Le Kosovo, vieille province serbe (orthodoxe) devenue majoritairement musulmane, ouvre la voie à d’autres possibles processus de sécession, à Chypre, en Macédoine, en Bosnie-Herzégovine et ailleurs en Europe.

Il appartient aux historiens de revenir sur la manière dont la Serbie, farouche opposant au nazisme, aura été disqualifiée par l’Europe et les Etats-Unis dans sa prétention à vouloir garder son territoire, haut lieu de la défaite des Serbes contre les Ottomans en 1389 (la bataille du Champ des Merles) et dont les multiples lieux de culte témoignent de son passé chrétien. Les chercheurs auront à se prononcer sur l’envergure des épurations ethniques reprochées aux Serbes et sur la réalité de celles du camp adverse.

Mais se dévoilent dès à présent l’hypocrisie et les limites du discours multiculturaliste porté par l’Europe, avec les encouragements des Américains soucieux d’équilibrer leur guerre contre le terrorisme islamique (hier, les drapeaux américains flottaient à Pristina).
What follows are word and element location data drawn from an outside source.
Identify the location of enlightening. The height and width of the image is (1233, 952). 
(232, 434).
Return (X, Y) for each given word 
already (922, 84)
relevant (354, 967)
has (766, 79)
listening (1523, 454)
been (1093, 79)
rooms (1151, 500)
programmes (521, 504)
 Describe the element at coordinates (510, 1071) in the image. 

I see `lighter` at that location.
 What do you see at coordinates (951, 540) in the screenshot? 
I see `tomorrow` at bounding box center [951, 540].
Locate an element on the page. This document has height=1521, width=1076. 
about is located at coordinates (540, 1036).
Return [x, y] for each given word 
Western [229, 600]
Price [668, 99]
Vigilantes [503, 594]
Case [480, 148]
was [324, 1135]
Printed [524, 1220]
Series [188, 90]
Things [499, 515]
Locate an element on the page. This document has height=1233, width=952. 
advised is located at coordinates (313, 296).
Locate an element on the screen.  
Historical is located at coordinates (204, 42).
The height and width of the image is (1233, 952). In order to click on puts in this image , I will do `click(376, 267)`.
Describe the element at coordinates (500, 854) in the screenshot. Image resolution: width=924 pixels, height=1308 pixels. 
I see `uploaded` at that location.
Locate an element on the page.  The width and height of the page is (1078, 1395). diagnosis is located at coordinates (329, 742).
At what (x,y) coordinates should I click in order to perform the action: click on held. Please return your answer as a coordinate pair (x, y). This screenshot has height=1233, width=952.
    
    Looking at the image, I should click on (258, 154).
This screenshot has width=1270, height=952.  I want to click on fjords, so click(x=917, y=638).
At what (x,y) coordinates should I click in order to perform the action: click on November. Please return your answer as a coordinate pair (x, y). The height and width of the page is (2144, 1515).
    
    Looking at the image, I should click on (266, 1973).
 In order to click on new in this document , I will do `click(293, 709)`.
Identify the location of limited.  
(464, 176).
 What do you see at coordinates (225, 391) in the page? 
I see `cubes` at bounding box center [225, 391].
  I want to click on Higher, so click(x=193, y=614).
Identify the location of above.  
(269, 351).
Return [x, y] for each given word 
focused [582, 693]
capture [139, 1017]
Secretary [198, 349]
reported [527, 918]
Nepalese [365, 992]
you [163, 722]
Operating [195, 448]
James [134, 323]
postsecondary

Tandis que Belgrade était bombardée par l’Otan en 1999, le ministre français de l’époque, Alain Richard, assurait: "Nous avons vocation partout en Europe à avoir des états multiethniques qui tolèrent les minorités". Or, c’est bien un Kosovo épuré des Serbes que l’Union s’apprête à reconnaître, au nom de l’apaisement. Pas de quoi applaudir à cette reculade.